We had the serendipitous opportunity to meet Media Relations Manager Marc Magliari in person for an interview last week in Denver. Based in Chicago, Magliari serves a very large section of the central United States ( as far east as Ohio and as far west as Montana) including most the Southwest Chief route, so we were fortunate that he happened to be visiting our state. As an Amtrak employee since 1995, he knows there will be more tears than finger-pointing if anything were to happen to the Southwest Chief.

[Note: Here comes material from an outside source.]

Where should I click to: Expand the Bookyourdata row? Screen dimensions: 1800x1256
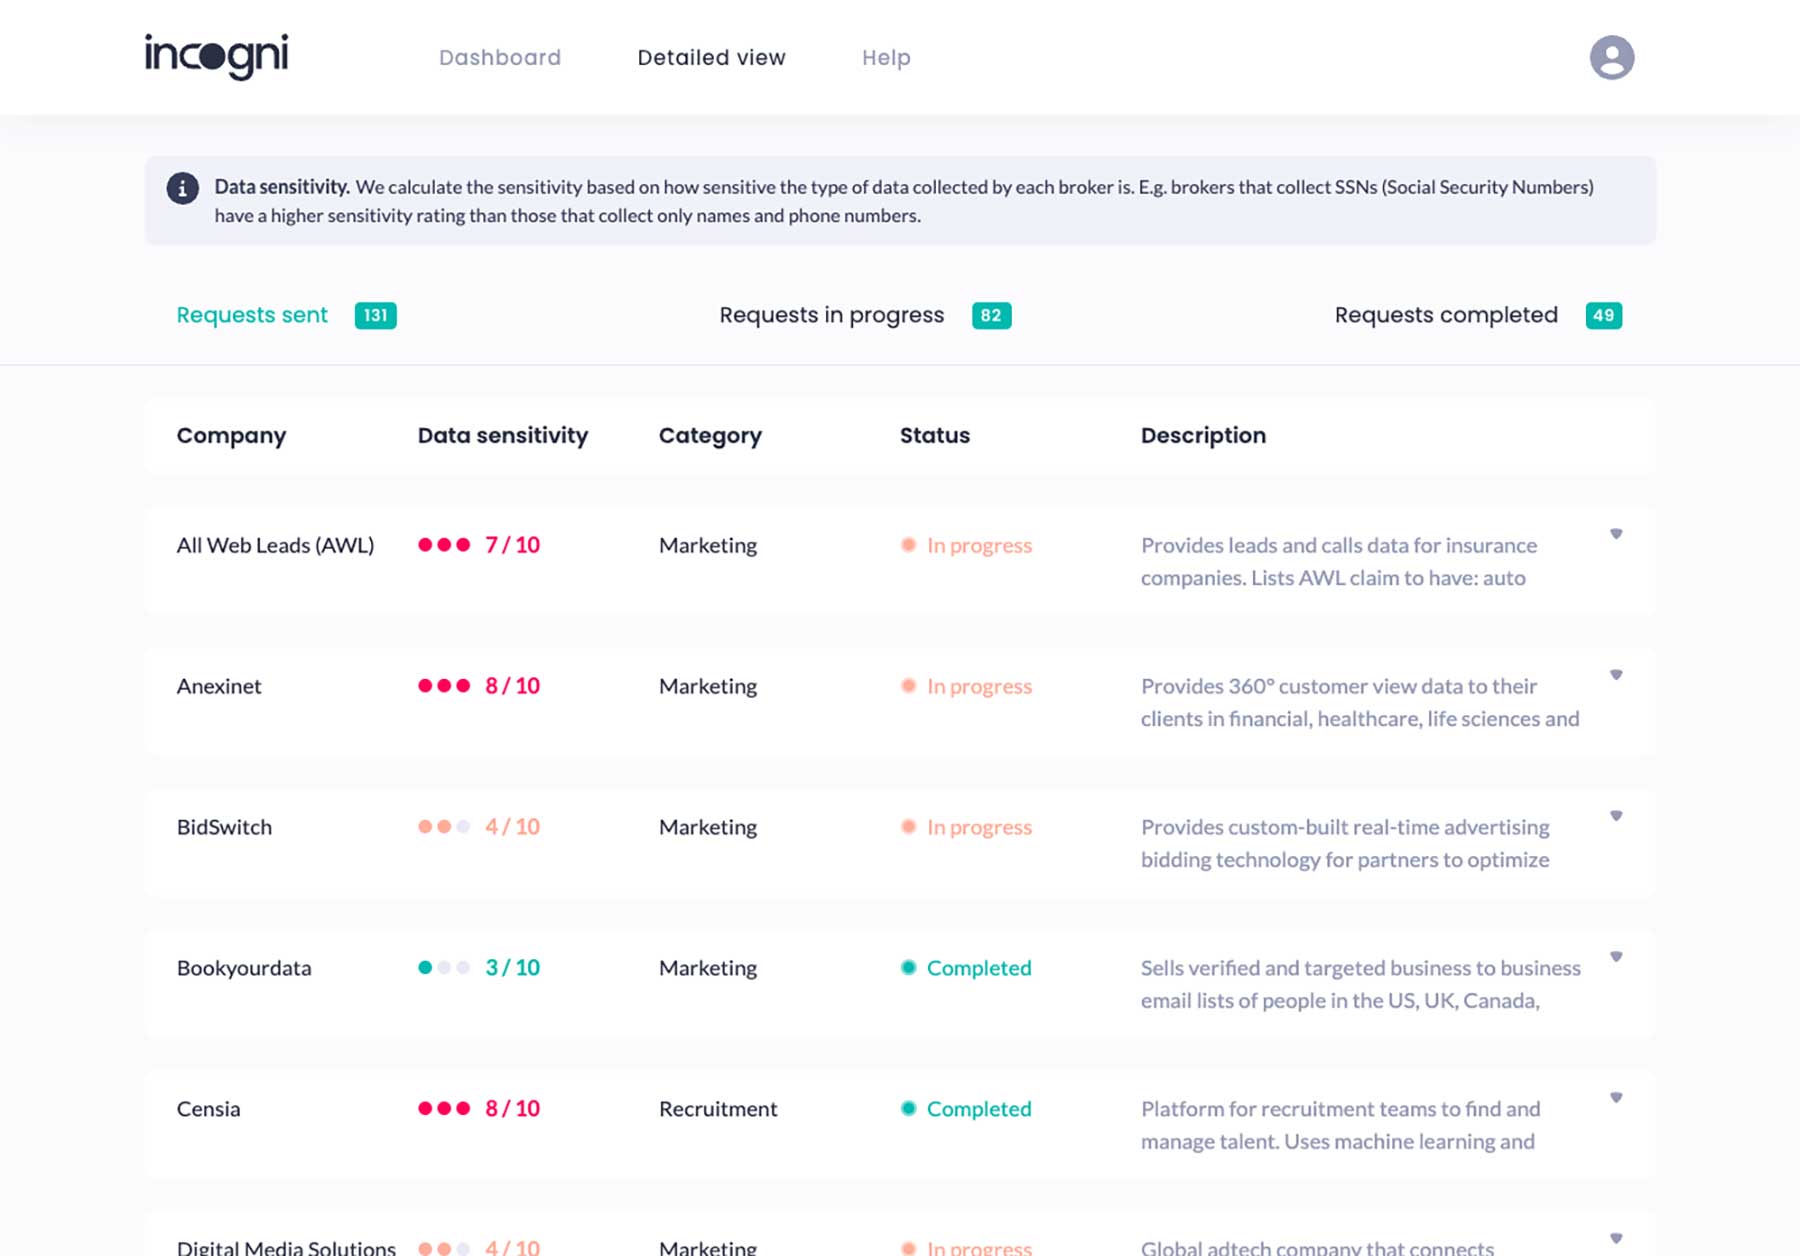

"Here in Denver, until 1997, we had a train called the Pioneer. The
Pioneer broke off the California Zephyr here in Denver and went up to Borey,
which is right outside of Cheyenne, across southern Wyoming to Ogden, UT, then
up to Boise, ID and across to Portland, and finally to Seattle. It ran three
times a week, and we eliminated it in 1997 because we wanted to make more trains
daily than just three times a week. We needed the equipment basically to run
more trains daily.
"I was on the last Pioneer out of Seattle to Denver…and of
all the experiences I’ve had at this job, that had to be the saddest and worst
experience. I looked out the window just north of Ogden; the sun was coming up
and we were on the edge of this cliff, and there was this river that dumped
into a lake. It was mirror flat and reflected back. I looked out the window and
saw the reflection of our train and said,
‘My kids won’t be able to see this. I’m on the last Pioneer.’
"No one else was
gonna see it either. Some freight crews would. And to lose that resource and
connection is really hard for us as a company as a provider of the service and
for the communities who lose it, so we’re working very hard to not have that
happen, or expend every resource we can to make certain everybody knows what
the consequences are should that happen, because we don’t want it to happen
either.
"On that last Pioneer, the conductors who were working it were so
broken hearted that they were selling parts of their uniforms to the passengers
because they would never need them again. They were going to go back to running
freight trains. So that’s how tough it is to pull out service and for it to be
a last day. We don’t want anymore last days, we want more first days. We want
more new days."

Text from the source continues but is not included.